Saturday, February 28, 2009

These Bandages Are Anonymity

Yesterday was a nightmare. My total calories for the day ended up at 1000. That's fucking disgusting. It's because I binged of course, and couldn't purge because I was babysitting at my sister's house. Pathetic. I'm so incredibly disappointed with myself right now I'm very tempted to instate punishment. It's not worth the attention, though. All too often I'm only wearing a sports bra and sweats, which is usually when I'm caught. It's not that my mom cares, she doesn't, but my sister really does. Last time she interfered I gained weight and starting being 'nice' to myself. That was a misstep. This time I'm being much more careful. Since throwing up is all she asks me about, all I have to do is refrain from binging so I don't have to purge, and then I can starve in peace. My mom will be so proud when I lose the weight. She's skinny, of course. I'm sure she has some eating issues of her own but then again that could just be transferrance.

Today I've been better. I'm at 500 calories but I'm not eating anymore. I don't usually eat past 3pm. I also just finished my first workout, which was helpful to burn off the energy I had from the new pills by brother got me. My mom wouldn't buy them, because they're somewhat illegal, but she said it was alright if he bought them for me. They're feel fantastic and they work. The pills are helping me ease myself back into fasting. I miss the time when I used to go for weeks at a time without eating and not notice until it was too late and I was scared to eat. Boost isn't that bad if it's the only thing you're forced to consume. Getting a job will help the process as well. This summer, when I was working way too much, I lost a ton of weight without really trying. At least I'm feeling very inspired to do whatever it takes.
WWMKD? starbucks, boho chic, sunglasses... fuck food.
SSTT

Thursday, February 26, 2009

I'm Just A Little Bit Caught In The Middle

My appointment at the clinic wasn't nearly as terrible as I expected. The appointments to come will, of course, be a nightmare as I am expected to make progress. The things I do for anorexia. I'm so sick of bulimia by now that I'm actually going to 'get help' so I can start starving without suspicious. This seems low, yes. However it's much too easy to pass up. How brave they will think me for not purging, for not bingeing either. It will seem as though I'm getting better and all the while my mysterious weight loss will seem to them a pleasant side effect of recovery. It's evil and self-serving but very convenient. Other than that bit of news, all I really have to offer is that I have a splitting headache from not eating all day while running around on very little water. I'm thinking about upping my diet-pill-intake to 2-a-day.

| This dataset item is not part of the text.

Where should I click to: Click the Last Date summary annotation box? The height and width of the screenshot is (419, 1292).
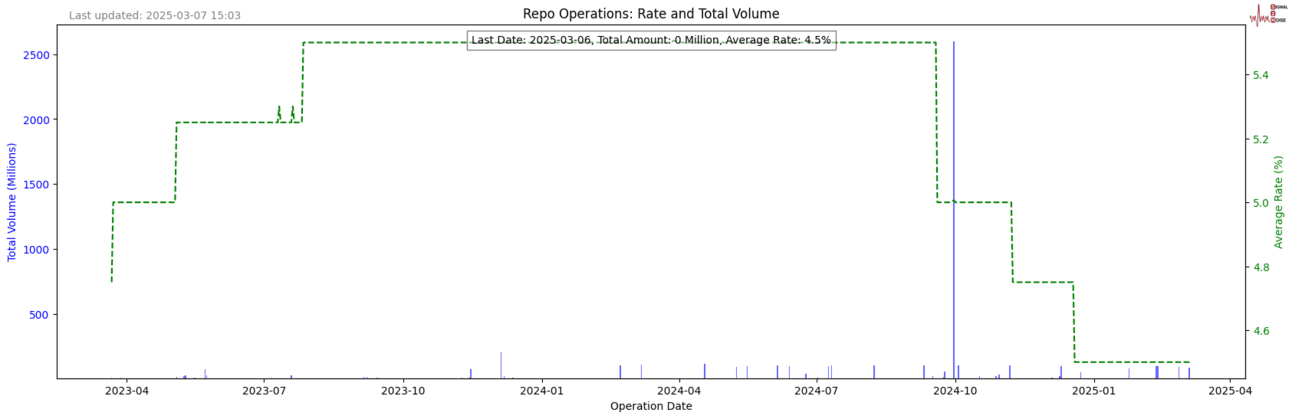click(x=651, y=40)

You must understand that these are very expensive, somewhat illegal pills, that work well so 2 is a lot. I'll have to be careful not to run out before I get another job, though. God I need the money. I should go apply online at some places. SSTT

Wednesday, February 25, 2009

Stand In The Rain... Stand Your Ground

I have an appointment tomorrow at the Eating Disorder Clinic and I've haven't felt so much dread since my last meal. Possibly since I realized I can't work out today since I'm faking sick. Honestly, I was hoping to cancel the appointment but it doesn't seem like Sherry is going for it. Sherry is my mom, btw. She hardly counts, though. It'll be all to clear why in the future, as I write more. I feel disgustingly fat. I bet when I walk into the clinic all they will do is laugh. It's pathetic. Once again my sister has ruined what little progress I was making. SHE ALWAYS DOES THIS!!! She's probably jealous. I can't think right now. I have to at least TRY to work out. Maybe if I'm really quiet Sherry won't think to check on me.